**EXTRACTED ENTRIES:**
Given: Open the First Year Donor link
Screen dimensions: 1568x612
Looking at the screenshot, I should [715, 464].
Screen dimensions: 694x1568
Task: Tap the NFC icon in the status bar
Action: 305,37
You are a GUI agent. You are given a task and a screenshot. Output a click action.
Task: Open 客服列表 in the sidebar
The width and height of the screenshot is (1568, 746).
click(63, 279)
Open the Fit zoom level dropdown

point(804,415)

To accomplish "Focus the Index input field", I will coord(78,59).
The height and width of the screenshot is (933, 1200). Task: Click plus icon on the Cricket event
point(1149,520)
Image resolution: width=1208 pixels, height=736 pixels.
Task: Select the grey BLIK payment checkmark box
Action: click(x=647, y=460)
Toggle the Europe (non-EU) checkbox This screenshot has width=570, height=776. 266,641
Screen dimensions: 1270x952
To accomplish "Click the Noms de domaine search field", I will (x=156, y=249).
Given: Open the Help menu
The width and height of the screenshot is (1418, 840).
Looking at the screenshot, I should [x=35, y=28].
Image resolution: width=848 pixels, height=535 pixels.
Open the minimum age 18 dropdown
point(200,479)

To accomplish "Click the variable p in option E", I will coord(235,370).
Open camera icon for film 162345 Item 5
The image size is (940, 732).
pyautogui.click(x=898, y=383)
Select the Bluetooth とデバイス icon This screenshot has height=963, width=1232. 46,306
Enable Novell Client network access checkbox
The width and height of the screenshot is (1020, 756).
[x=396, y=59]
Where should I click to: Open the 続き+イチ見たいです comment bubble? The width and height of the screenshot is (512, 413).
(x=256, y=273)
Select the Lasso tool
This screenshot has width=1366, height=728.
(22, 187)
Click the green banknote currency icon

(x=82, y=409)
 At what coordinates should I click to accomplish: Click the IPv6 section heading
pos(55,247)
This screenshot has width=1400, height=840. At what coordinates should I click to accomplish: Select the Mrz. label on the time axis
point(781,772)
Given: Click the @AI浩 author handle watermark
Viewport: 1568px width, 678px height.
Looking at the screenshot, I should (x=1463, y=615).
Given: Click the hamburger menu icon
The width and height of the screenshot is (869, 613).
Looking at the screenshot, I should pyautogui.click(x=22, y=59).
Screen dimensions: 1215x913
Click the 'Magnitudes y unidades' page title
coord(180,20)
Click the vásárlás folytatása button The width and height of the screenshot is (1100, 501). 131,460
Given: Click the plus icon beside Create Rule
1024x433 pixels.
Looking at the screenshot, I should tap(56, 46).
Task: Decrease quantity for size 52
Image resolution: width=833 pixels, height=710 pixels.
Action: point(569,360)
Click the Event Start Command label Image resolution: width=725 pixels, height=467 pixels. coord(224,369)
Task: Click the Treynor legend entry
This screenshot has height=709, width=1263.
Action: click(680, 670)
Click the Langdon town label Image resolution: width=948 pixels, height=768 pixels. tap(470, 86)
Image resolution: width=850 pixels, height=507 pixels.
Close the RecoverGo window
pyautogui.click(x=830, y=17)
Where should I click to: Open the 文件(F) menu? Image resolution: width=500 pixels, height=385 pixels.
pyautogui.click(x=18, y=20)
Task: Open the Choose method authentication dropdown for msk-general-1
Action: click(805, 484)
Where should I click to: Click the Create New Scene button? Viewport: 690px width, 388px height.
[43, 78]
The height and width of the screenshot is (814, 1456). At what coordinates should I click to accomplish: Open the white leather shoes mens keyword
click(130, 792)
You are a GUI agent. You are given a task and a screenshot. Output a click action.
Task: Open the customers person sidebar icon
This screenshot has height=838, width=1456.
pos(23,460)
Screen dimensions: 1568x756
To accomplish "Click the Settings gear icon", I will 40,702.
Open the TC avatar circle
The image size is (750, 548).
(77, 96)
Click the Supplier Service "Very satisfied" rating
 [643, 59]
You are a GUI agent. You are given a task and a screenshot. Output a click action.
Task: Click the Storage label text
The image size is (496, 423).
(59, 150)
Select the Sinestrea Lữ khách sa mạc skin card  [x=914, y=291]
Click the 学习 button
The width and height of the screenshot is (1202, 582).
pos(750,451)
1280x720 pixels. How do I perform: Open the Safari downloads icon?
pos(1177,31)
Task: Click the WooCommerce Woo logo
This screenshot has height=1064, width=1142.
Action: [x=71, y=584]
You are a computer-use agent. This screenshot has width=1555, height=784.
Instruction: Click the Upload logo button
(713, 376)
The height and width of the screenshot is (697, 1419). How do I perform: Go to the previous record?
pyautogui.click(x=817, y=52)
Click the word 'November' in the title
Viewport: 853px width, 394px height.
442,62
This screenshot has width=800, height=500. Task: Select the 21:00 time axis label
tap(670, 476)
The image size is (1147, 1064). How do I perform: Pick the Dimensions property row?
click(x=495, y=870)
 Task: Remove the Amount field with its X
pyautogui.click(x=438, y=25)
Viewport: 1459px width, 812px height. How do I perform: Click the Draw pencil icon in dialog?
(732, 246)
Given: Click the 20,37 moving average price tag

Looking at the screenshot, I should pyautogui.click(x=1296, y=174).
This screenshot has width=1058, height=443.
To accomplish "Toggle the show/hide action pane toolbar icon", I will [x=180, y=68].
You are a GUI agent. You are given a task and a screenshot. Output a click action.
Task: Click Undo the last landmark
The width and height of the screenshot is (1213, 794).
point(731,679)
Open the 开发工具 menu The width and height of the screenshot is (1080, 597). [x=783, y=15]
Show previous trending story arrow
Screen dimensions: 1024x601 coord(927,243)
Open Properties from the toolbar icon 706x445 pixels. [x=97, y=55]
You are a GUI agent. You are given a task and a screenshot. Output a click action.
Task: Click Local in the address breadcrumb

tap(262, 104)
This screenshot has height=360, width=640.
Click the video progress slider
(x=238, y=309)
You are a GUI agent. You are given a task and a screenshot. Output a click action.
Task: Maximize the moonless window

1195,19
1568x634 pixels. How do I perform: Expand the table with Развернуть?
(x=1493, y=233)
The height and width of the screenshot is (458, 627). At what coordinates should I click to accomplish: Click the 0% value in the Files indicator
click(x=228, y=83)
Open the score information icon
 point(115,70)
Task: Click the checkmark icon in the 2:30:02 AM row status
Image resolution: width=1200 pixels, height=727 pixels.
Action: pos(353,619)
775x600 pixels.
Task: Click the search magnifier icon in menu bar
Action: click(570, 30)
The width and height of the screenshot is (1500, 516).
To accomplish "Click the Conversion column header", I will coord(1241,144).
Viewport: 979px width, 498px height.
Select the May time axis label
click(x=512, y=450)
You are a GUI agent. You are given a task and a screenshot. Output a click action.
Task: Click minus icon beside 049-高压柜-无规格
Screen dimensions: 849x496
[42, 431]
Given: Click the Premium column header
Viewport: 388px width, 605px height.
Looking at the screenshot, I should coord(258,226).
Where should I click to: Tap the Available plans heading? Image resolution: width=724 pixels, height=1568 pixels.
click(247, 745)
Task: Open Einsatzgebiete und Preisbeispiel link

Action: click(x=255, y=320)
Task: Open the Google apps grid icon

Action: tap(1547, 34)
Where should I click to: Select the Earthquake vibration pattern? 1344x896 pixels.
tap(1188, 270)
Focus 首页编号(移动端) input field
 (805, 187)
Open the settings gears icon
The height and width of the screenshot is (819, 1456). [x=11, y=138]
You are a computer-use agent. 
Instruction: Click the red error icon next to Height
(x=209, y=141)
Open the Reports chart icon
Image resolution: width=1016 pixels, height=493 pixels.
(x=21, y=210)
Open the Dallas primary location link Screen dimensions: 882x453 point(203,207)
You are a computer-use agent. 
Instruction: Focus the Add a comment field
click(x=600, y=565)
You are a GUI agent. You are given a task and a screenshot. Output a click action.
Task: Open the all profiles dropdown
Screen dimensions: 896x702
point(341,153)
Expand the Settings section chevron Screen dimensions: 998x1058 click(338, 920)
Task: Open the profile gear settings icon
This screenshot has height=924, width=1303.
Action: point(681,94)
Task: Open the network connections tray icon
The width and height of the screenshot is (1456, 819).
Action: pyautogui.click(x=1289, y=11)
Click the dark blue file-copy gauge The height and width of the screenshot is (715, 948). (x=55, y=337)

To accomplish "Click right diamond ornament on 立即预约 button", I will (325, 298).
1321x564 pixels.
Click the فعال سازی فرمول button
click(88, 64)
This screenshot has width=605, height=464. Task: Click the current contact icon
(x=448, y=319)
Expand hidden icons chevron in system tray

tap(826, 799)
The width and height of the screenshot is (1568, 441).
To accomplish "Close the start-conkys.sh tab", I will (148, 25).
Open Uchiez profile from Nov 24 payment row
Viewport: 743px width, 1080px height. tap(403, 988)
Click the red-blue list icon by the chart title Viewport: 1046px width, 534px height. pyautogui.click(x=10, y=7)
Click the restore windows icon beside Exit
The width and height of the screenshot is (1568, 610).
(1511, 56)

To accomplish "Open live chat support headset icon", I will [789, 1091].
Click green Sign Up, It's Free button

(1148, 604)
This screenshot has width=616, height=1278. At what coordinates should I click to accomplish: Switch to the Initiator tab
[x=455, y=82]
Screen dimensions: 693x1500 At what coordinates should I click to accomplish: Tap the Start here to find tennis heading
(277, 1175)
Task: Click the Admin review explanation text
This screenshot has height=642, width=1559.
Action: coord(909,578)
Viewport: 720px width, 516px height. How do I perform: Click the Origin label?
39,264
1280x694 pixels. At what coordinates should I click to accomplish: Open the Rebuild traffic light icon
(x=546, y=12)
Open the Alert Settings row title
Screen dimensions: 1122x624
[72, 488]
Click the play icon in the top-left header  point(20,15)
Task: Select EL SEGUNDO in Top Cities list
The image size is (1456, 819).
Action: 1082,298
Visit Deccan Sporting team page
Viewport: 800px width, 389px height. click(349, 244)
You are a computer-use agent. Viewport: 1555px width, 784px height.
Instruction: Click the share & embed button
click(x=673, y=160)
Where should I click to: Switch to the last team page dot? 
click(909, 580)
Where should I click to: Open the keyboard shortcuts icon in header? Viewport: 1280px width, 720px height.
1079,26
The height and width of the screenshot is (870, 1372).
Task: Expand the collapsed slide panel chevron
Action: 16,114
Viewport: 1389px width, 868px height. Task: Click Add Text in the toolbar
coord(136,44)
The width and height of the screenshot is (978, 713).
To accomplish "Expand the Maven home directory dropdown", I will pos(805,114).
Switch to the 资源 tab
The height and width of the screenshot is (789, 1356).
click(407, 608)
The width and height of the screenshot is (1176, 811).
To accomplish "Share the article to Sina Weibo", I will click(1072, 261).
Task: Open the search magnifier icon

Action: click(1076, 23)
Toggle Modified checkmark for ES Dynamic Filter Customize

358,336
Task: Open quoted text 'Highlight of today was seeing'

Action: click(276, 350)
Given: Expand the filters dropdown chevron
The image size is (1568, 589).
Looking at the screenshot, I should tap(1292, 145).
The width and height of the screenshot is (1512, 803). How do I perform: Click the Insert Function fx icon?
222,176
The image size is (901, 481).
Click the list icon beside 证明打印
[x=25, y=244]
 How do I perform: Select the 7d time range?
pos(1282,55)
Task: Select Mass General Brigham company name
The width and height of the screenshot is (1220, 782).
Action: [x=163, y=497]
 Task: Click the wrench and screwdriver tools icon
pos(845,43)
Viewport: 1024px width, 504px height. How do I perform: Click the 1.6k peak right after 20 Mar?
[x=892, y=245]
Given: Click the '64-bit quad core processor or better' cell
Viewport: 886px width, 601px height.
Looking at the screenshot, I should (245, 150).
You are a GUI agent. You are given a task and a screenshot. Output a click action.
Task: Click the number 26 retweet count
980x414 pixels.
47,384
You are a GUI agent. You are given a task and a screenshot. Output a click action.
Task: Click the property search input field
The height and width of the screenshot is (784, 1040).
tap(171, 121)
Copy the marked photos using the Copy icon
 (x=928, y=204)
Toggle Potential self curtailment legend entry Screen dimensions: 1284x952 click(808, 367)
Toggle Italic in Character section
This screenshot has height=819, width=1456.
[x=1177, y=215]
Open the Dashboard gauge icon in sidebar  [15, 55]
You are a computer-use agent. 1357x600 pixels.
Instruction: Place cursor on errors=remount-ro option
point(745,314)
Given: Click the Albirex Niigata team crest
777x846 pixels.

**TASK PROMPT:**
Rewrite the items from the line containing "The height and width of the screenshot is (697, 1419)." down to the line containing "click(x=495, y=870)", swapping "screenshot" for "capture" and leaving everything else the same.

**EXPECTED OUTPUT:**
The height and width of the capture is (697, 1419). How do I perform: Go to the previous record?
pyautogui.click(x=817, y=52)
Click the word 'November' in the title
Viewport: 853px width, 394px height.
442,62
This capture has width=800, height=500. Task: Select the 21:00 time axis label
tap(670, 476)
The image size is (1147, 1064). How do I perform: Pick the Dimensions property row?
click(x=495, y=870)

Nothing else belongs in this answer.